Published this month in BMJ Case Reports, the case study examined a patient who developed a haematoma, or blood clot, after a mammogram, the second such case the authors had seen. After complaining of pain, screening clinic staff advised her to take analgesics. Three months after this procedure, the patient was diagnosed with an aggressive cancer in the injury area, and she died four years later.
The case study concluded that the patient’s concerns were not appropriately addressed, and questioned how often postmammography pain was discounted. School of Population and Public Health clinical associate professor, and one of the authors of the case study, Dr. Stephen Hoption Cann, said judging from women who had contacted the authors, he suspected this was under-reported. “Many women report prolonged pain after compression mammography that lasts months, sometimes longer. This may be due to the development of a hematoma or an injury to the nerves.”

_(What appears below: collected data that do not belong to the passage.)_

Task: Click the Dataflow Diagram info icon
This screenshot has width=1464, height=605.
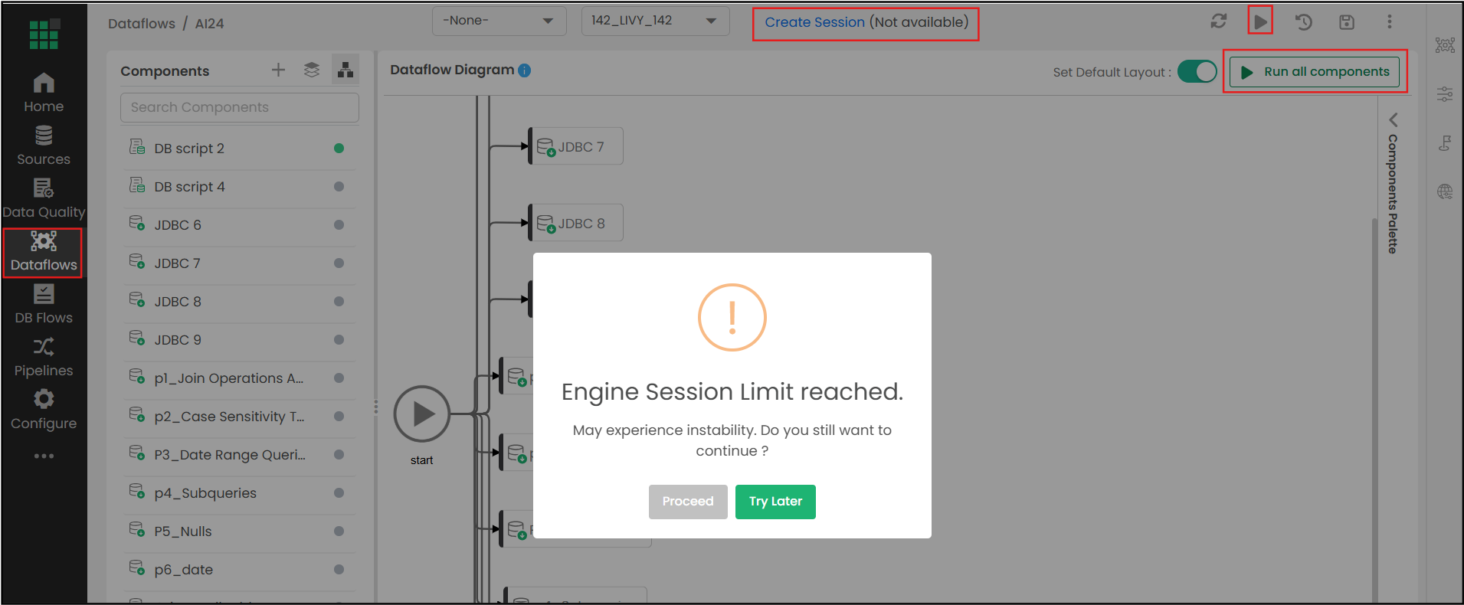Action: [x=524, y=70]
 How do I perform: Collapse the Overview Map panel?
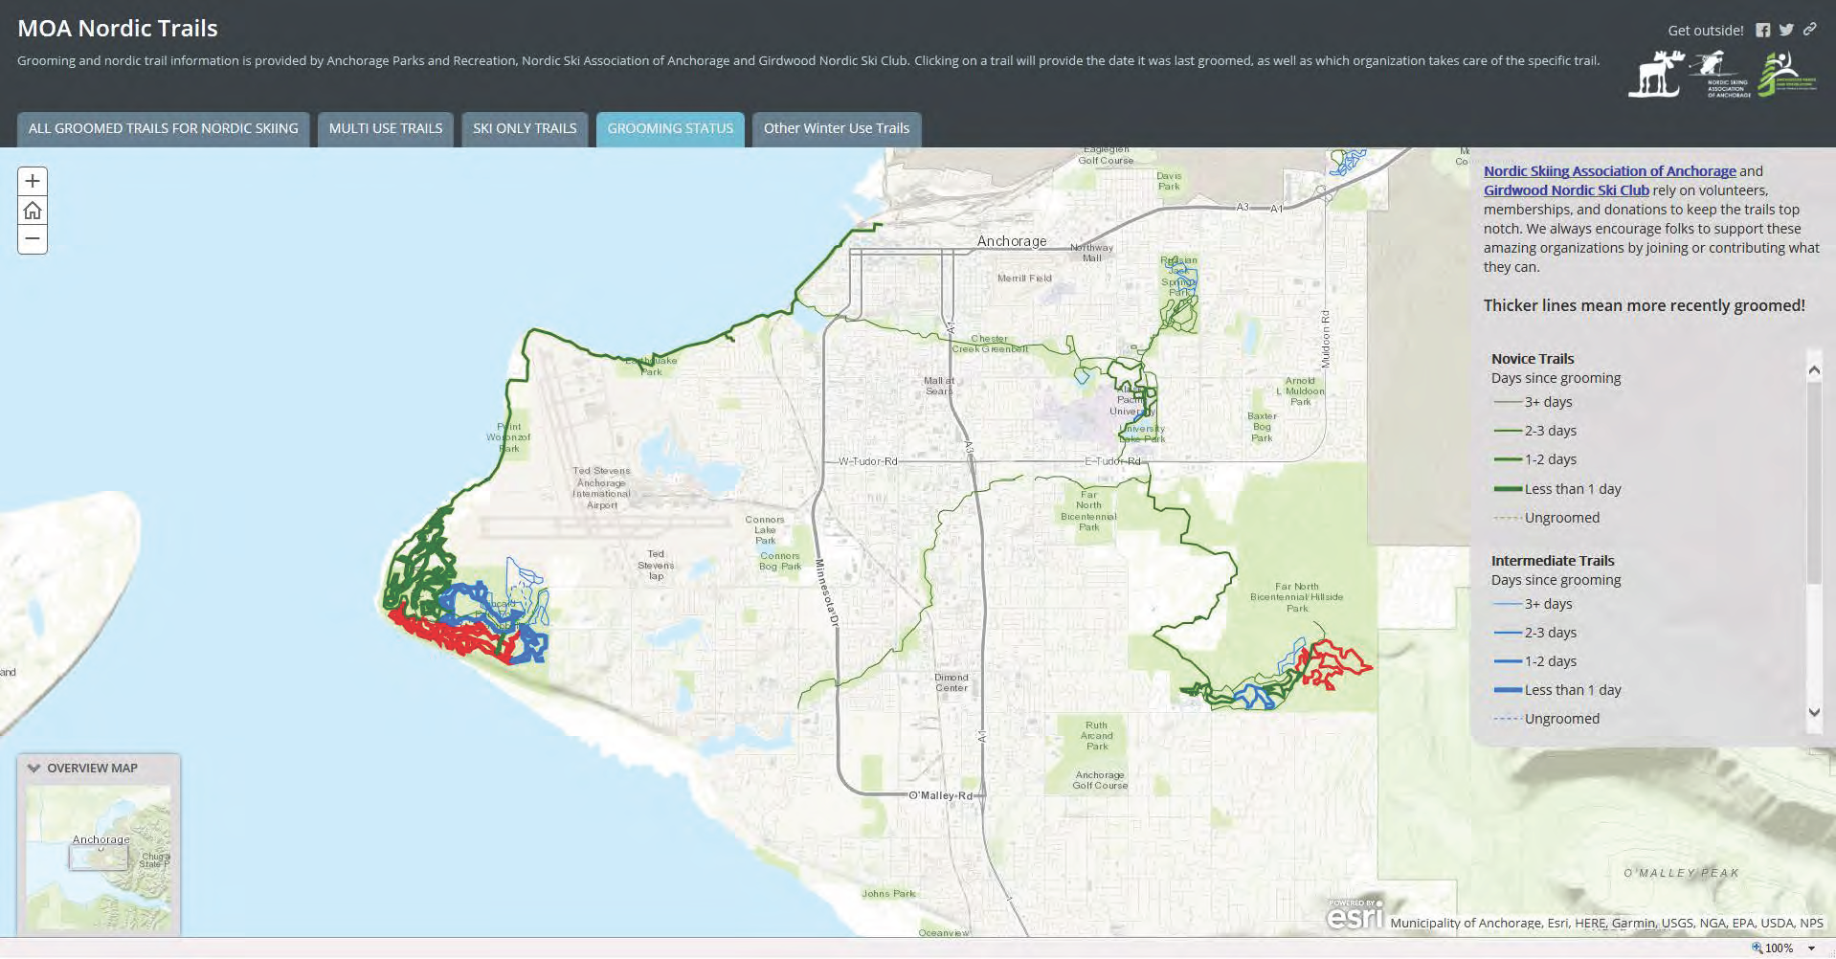click(34, 768)
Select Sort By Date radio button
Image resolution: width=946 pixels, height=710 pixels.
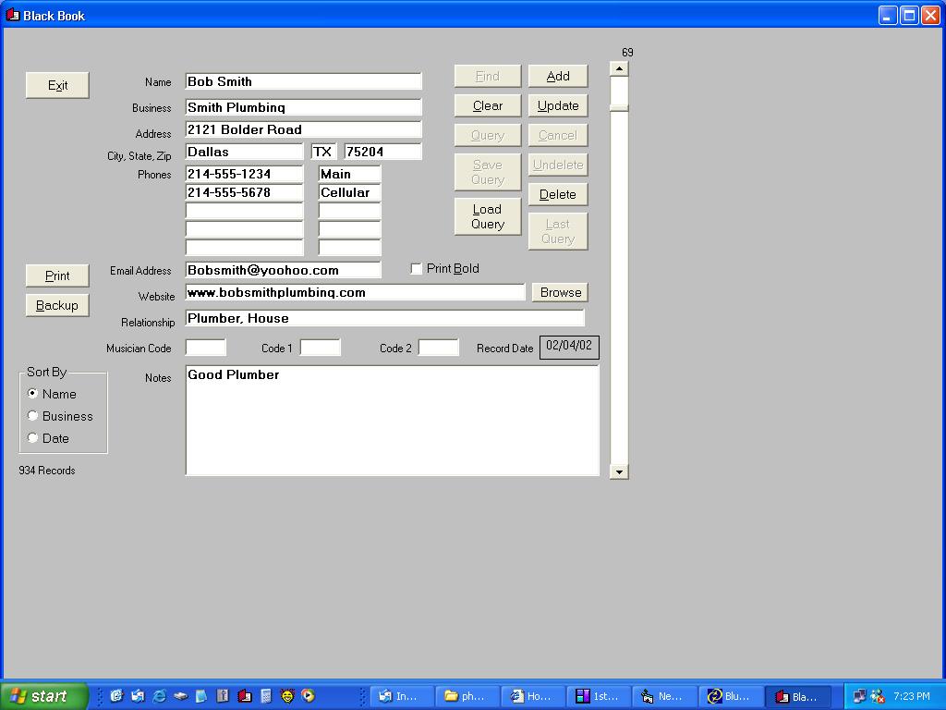coord(33,438)
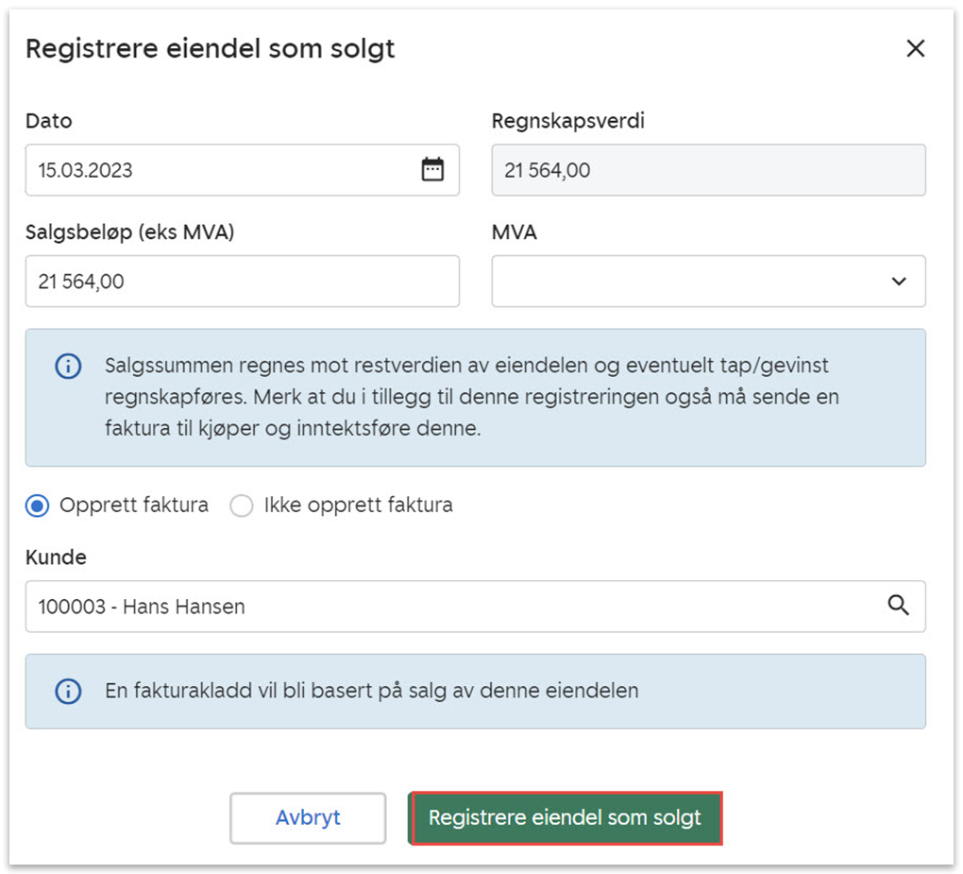The image size is (963, 874).
Task: Click the Kunde label text
Action: pos(56,557)
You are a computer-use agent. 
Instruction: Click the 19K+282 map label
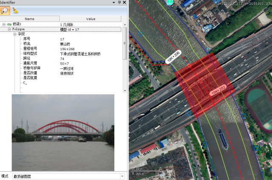219,91
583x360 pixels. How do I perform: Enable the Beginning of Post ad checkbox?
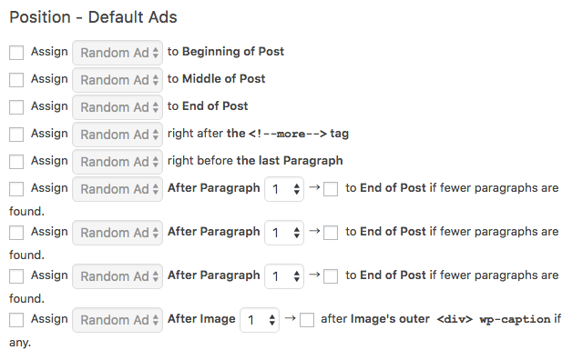coord(16,53)
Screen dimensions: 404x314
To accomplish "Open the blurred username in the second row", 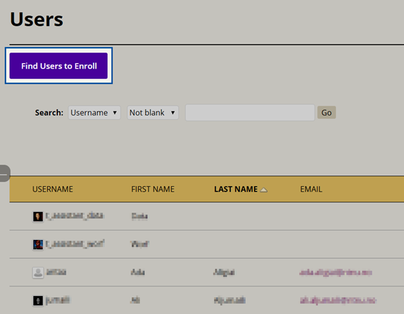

The case study concludes that newer technologies for breast cancer screening that require less compression should be considered, as evidence supporting their efficacy is reported, and prolonged pain after mammography should be monitored and evaluated. Dr. Hoption Cann said such technology, such as 3D ultrasound and 3D tomography, exists and is currently being evaluated. “There are of course costs to its introduction, but the pain many women endure during mammography has been swept under the rug. They are told to take tranquilizers or pain medication beforehand so that they may better tolerate the pain, rather than saying, ‘Maybe there is a better way to do this’.”
The case study suggests that further research should occur on two fronts, Dr. Hoption Cann said; how common is prolonged pain following compression mammography and what are the underlying causes; and what influence compression has on the growth dynamics of a tumor.
A spokeswoman for the Canadian Breast Cancer Foundation encouraged women to speak with their technologist during the mammogram if they experience pain and to schedule their appointment within 10 days of their last period, when some women find their breasts are less sensitive.
She noted, “Many women experience varying levels of pain/discomfort during mammography. It is important to note that a sufficient amount of compression is required during a mammogram – for reducing the breast thickness to optimize the image quality and minimize the amount of radiation needed.”
Existing technologies that involve less compression are sometimes used in conjunction with or as a follow up to a mammogram in women known to be at increased risk for breast cancer, she said, but these technologies are not suitable for screening average risk women without symptoms as they are prone to a much higher rate of false positives.
Mammography continues to be the current gold standard for breast cancer screening, the spokeswoman said.
According to the B.C. Cancer Agency website, the effectiveness of screening mammography has been established by several large clinical trials across the world, which found a relative risk reduction of breast cancer deaths of between 15-25% for women aged 50-69. “Of eight randomized control trials for screening mammography, seven showed that screening mammography is beneficial.”
It recommends that women aged 50 to 74 without a family history of breast cancer get a mammogram every two years. Women aged 40 to 49 and over 74 without a family history of breast cancer should talk to their doctor about the benefits and limitations of mammography.